A thin layer of snow coated the ground. If the opal had fallen while I was walking under a pine bough, perhaps I could find it. But most of my previous day’s path was open. If it had fallen while I walked on the driveway or road, it was a coin toss which side would be up: the flashing-blue front or the slate-gray back, nearly identical to the gravel.

Like most mothers, I’ve gotten to be a pretty good finder of small objects—puzzle pieces, doll shoes, contact lenses. I kept my eyes down, brushing the new snow gently from the crust. I took another run down the sliding path and brushed the snow away from the bottom of the hill to the driveway. Then I trudged back up, increasingly discouraged by how closely the gravel resembled the stone’s back side.

Halfway up, under a little pine tree, an azure gleam leaped up at me. The opal had landed right side up in a clear spot in the gravel. I had found it. The light that had filled me during visualization; the moment my doctor had said you’re fine, really fine, go out and live your life and think of yourself as perfectly fit; and joy, pure joy—suddenly it was all bursting inside of me, filling the hollowness I’d felt the night before.

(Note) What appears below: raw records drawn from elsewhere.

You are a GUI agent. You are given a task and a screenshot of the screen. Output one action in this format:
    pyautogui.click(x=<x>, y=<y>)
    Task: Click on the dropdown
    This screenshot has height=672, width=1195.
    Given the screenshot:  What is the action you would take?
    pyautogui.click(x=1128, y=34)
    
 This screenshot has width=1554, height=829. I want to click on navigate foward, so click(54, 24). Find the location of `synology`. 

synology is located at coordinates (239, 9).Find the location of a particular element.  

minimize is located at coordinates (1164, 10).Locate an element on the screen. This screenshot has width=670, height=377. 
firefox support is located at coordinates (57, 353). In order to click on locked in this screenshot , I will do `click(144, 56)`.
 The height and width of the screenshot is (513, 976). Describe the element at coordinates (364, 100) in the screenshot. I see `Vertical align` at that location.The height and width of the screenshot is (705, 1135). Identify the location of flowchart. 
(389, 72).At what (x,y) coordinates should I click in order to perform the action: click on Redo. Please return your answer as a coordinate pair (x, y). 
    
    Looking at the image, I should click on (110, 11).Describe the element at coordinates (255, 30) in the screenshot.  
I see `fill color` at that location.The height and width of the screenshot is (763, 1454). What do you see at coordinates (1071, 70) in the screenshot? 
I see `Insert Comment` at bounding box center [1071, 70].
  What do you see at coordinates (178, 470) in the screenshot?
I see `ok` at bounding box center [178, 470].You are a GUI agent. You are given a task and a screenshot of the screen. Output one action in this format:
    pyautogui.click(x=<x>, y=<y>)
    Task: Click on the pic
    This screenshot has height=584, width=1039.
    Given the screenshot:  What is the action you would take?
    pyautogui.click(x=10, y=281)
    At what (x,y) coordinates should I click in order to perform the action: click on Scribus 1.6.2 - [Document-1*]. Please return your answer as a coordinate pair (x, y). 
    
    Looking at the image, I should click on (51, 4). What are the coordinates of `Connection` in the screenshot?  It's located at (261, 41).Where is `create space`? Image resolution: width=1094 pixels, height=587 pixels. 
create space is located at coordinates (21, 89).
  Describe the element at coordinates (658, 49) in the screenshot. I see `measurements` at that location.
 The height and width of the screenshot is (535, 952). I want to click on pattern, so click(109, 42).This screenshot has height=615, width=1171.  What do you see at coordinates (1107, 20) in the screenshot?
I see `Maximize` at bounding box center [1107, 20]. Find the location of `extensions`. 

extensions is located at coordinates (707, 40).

I felt like the shepherd who leaves ninety-nine sheep in the wilderness to find the one lost, or the woman with ten silver coins who lights her lamp and sweeps her house till she finds a lost coin, then calls together her friends and neighbors to rejoice.

I called my mother to tell her the story. She declared it a miracle. I wasn’t so sure. The miracle I needed would have been a year without losing anything I loved.

What I know is this: Just as the azure crevasse in my opal is an illusion, so too is believing that I can hang on to the things that are precious to me. The miracle is having what we find beautiful, the people we love, and our very lives for the time we do, though it may be as fleeting as the snowfall.